=== Фрагмент документа ===
^^^^^^^^^^^^^^^^
Это была очень своеобразная война, и иноземцы оказались в ней явно лишними, сыграв отнюдь не умиротворяющую роль, как это изначально планировалось, а явившись невольным катализатором нарастающей напряженности. Несмотря на то, что в ходе боевых действий СССР вовсе не понес поражения, он не мог и выиграть в широкомасштабной повстанческой войне, победа в которой регулярных войск в принципе невозможна.

На личном опыте сотни тысяч советских военнослужащих убедились, что пришли в совершенно чужую страну, оказались в абсолютно непонятной и чуждой социо-культурной среде и выполняли неблагодарную роль, поддерживая своими штыками неадекватное этой среде центральное правительство. Фактически это была роль соседа, вмешавшегося в «семейную драку», не уяснив ее сути, да еще пытавшегося учить одну из сторон своим правилам и нормам поведения. Соваться в чужой, да к тому же мусульманский средневековый «монастырь» было делом заведомо проигрышным и безнадежным. Вот только расплачиваться за недальновидность политического руководства пришлось «ограниченному контингенту». И его отнюдь не туристическое знакомство с исламским миром дорого обошлось не только воинам-«афганцам», но и нашей стране в целом.
^^^^^^^^^^^^^^^^
Пункты данных:
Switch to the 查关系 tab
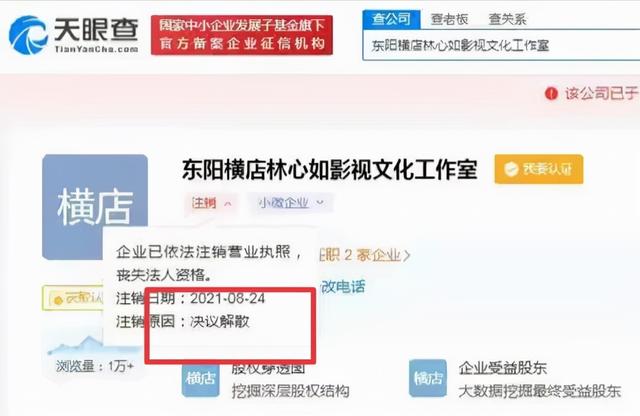 coord(507,19)
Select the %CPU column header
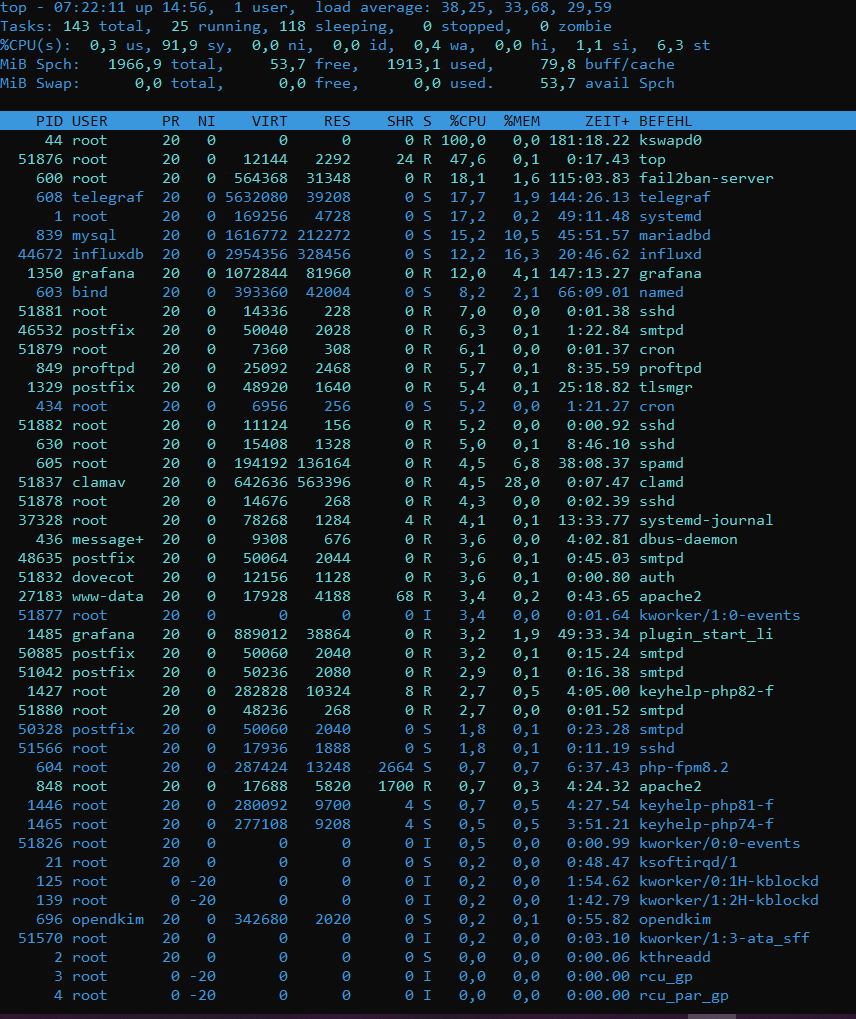This screenshot has width=856, height=1019. point(467,121)
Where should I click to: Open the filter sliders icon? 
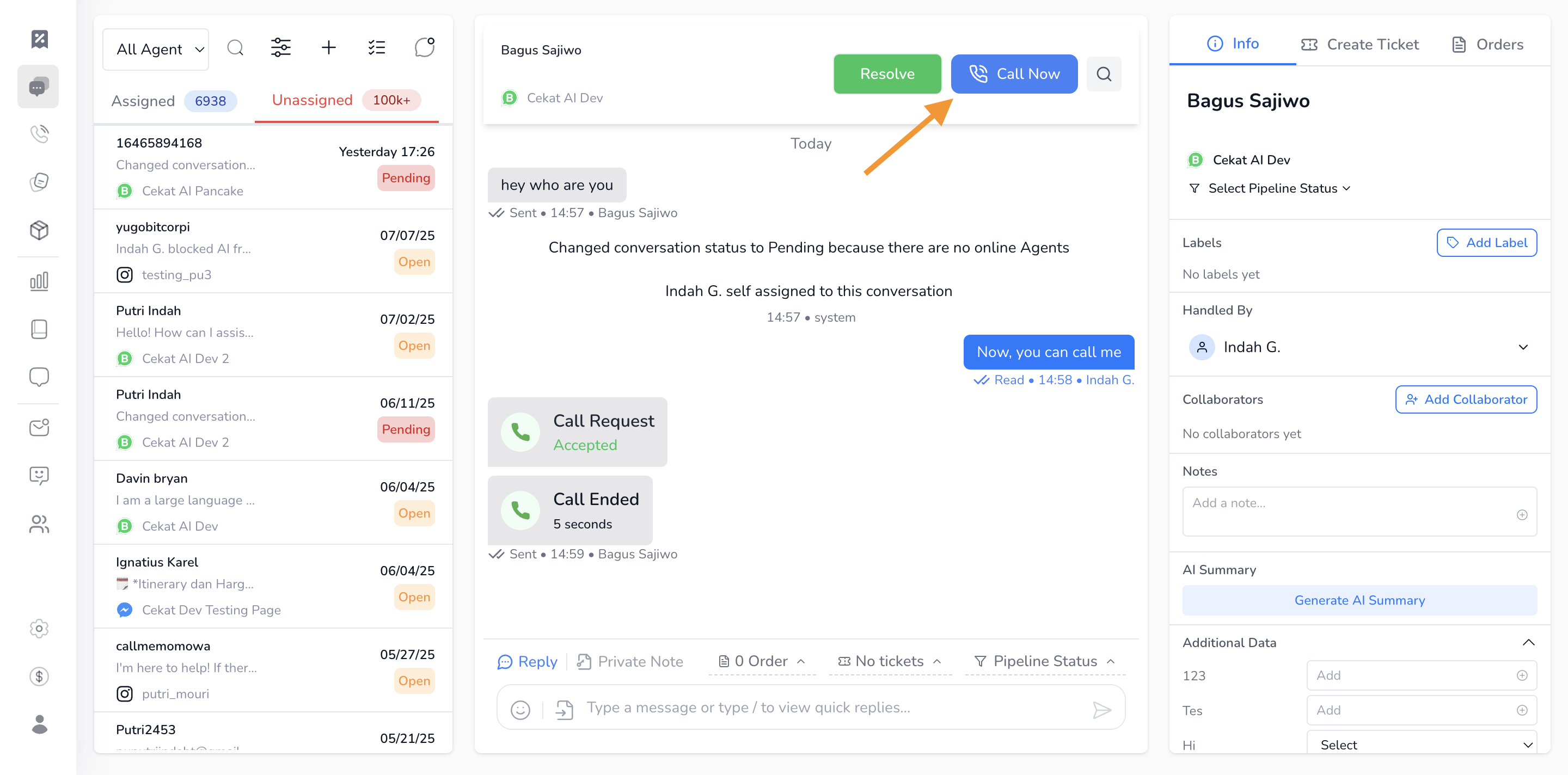[x=280, y=47]
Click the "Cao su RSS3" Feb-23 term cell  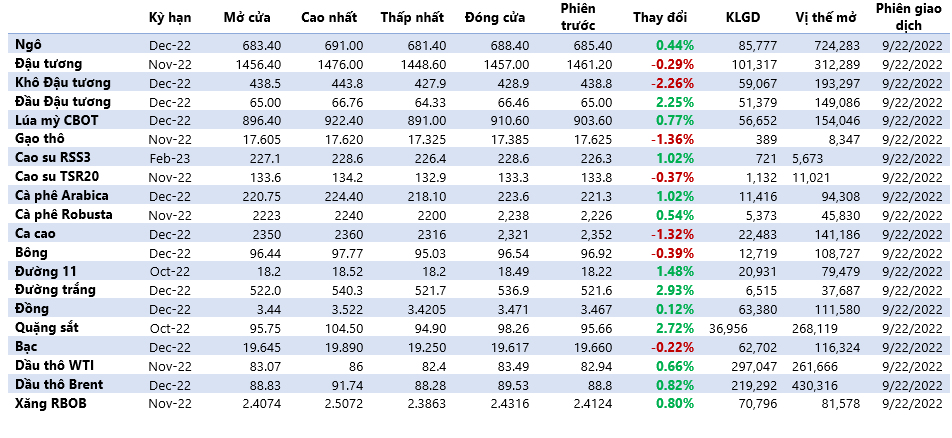point(170,157)
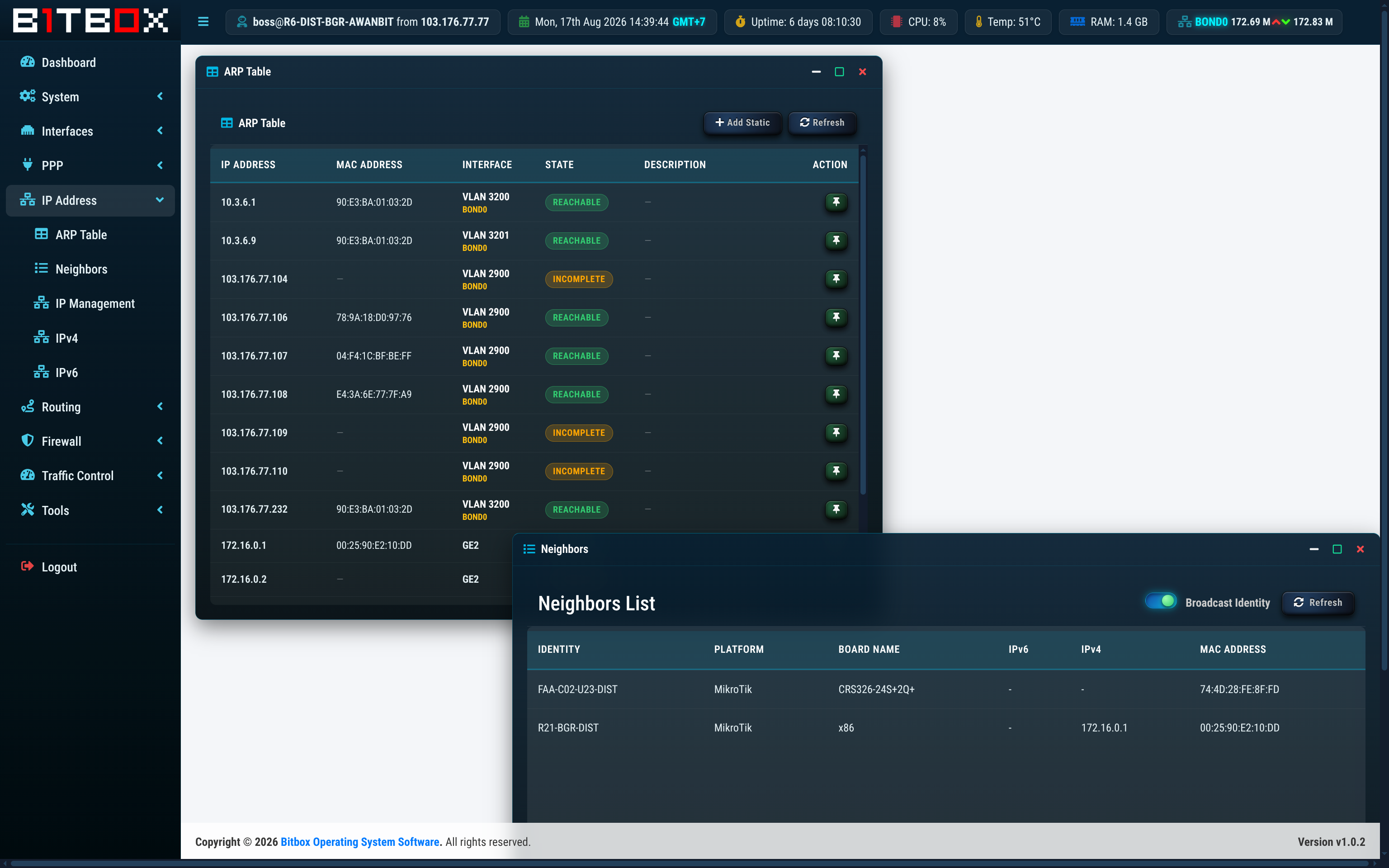Refresh the Neighbors List

point(1318,602)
^^^^^^^^^^^^^^^^
=== Обязательные задания ===
A - Чем, согласно отрывку о войне, стали иноземцы вместо того, чтобы сыграть умиротворяющую роль?
B - Продолжите отрывок о войне, начав сразу после его последнего предложения.

=== Ответы к упражнению ===
A - Они стали невольным катализатором нарастающей напряженности.

B -
Итоги этой войны можно рассматривать не как военное, а как политическое поражение, учитывая то, что советское руководство не только вынуждено было по политическим мотивам вывести свои войска из Афганистана, но и допустило грубую стратегическую ошибку, полностью бросив на произвол судьбы своего недавнего союзника — революционное правительство Наджибуллы, имевшего достаточно прочные позиции и нуждавшегося для удержания власти преимущественно в финансовой и материально-технической поддержке. Результатом стало его свержение, развязывание еще более кровавой гражданской войны в Афганистане и рост влияния исламских фундаменталистских сил. Неблагоприятный для СССР исход Афганской войны во многом стал стимулом или косвенным фактором для разжигания внутренних племенных, межэтнических и религиозных конфликтов в пограничных с Афганистаном среднеазиатских республиках, особенно в Таджикистане. В результате центрально-азиатский регион замкнул дугу нестабильности вдоль южных рубежей сначала СССР, а затем и постсоветской России.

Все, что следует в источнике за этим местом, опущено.